Put the lines of the listing from the line containing "The image size" through the end of the listing into a numbered list, skipping blank lines. Omit the pictures.

Dataset entries:
-=-=-

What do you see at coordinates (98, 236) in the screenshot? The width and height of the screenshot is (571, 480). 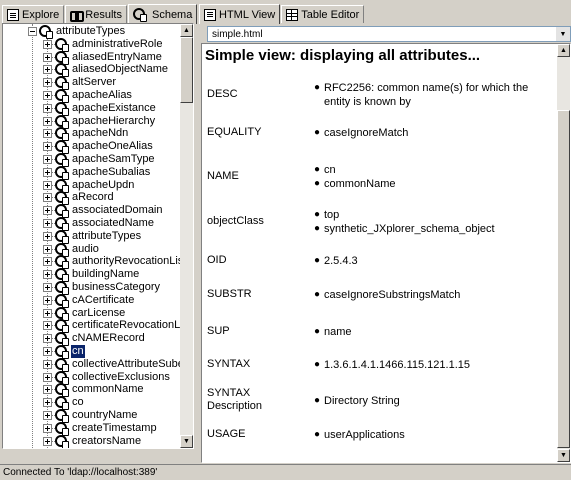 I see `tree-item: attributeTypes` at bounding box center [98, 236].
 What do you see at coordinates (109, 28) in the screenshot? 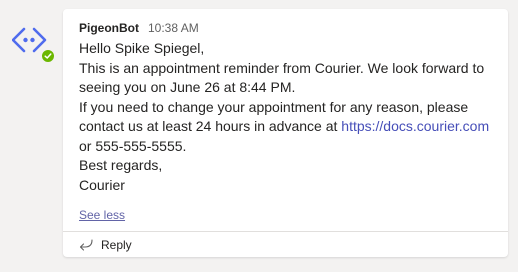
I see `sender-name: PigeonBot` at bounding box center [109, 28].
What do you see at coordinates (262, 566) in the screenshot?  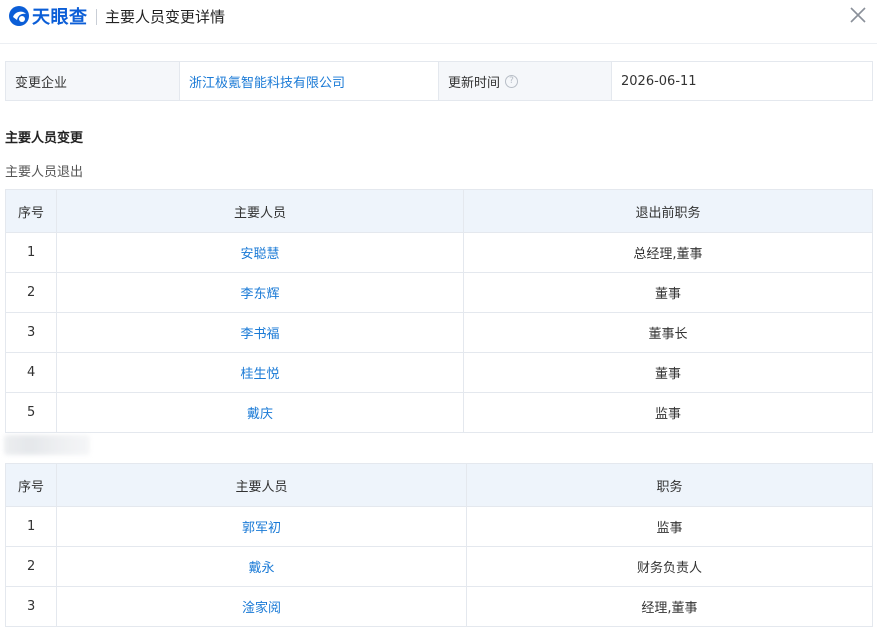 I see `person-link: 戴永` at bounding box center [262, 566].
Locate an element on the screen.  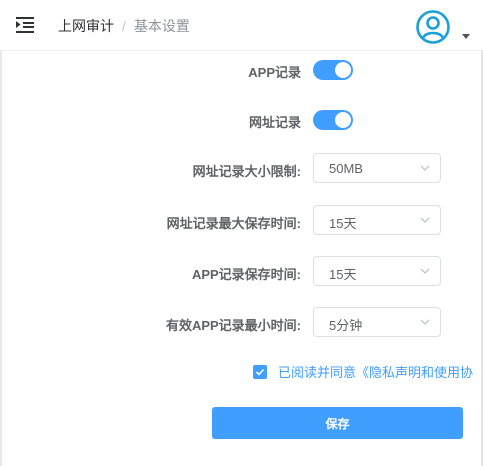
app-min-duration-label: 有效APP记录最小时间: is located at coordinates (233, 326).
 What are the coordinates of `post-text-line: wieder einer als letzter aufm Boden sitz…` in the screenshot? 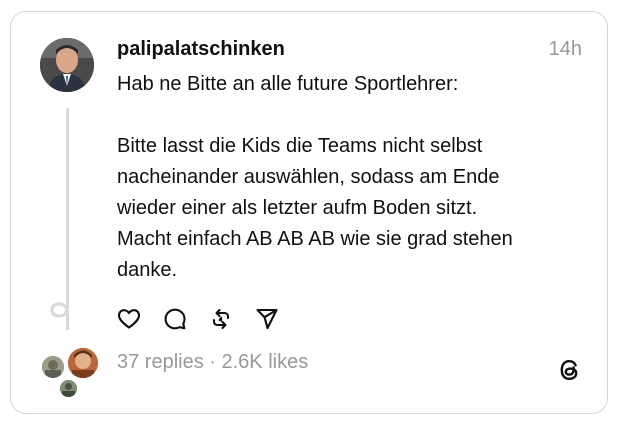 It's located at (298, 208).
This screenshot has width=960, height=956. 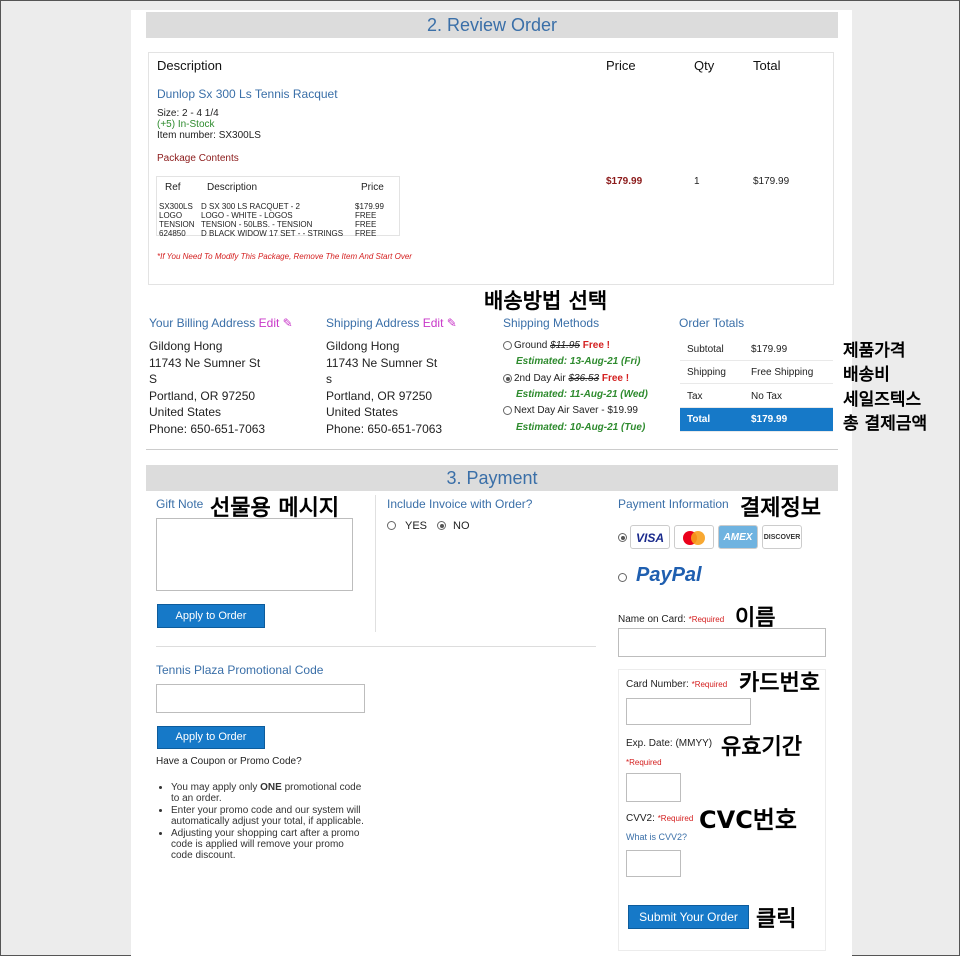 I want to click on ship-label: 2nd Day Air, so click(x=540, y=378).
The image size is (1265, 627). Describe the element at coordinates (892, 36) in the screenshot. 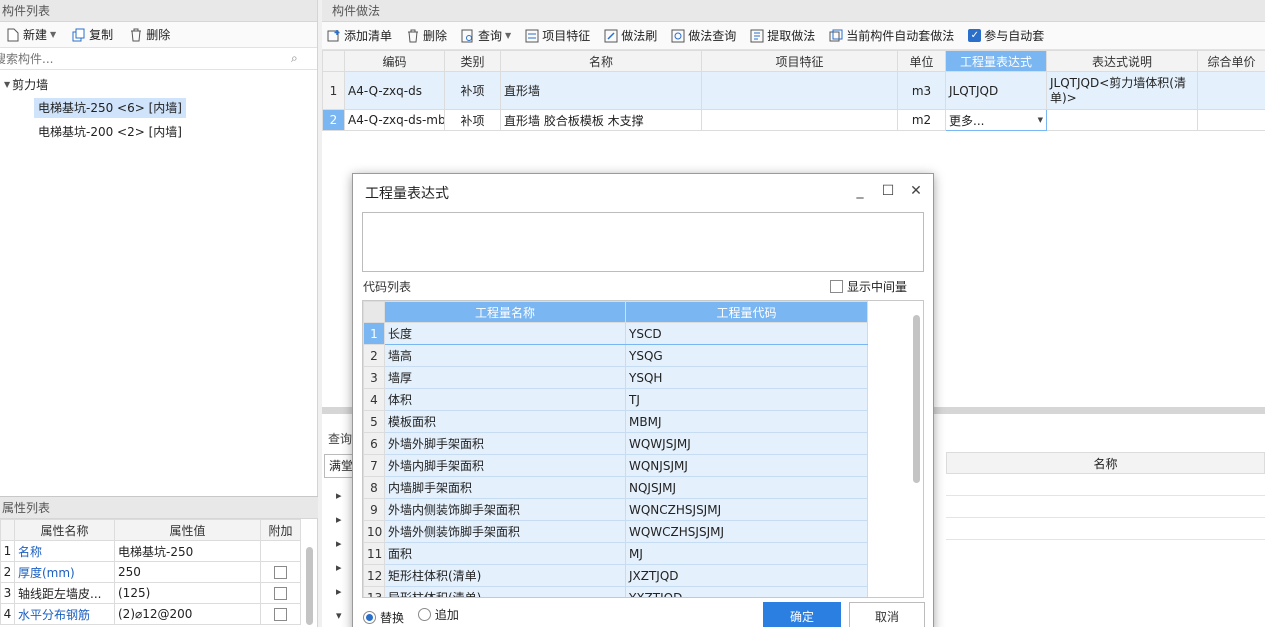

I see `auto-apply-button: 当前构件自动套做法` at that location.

-=-=-

**RESPONSE TO THIS TASK:**
1. The image size is (1265, 627). Describe the element at coordinates (892, 36) in the screenshot. 
2. I see `auto-apply-button: 当前构件自动套做法` at that location.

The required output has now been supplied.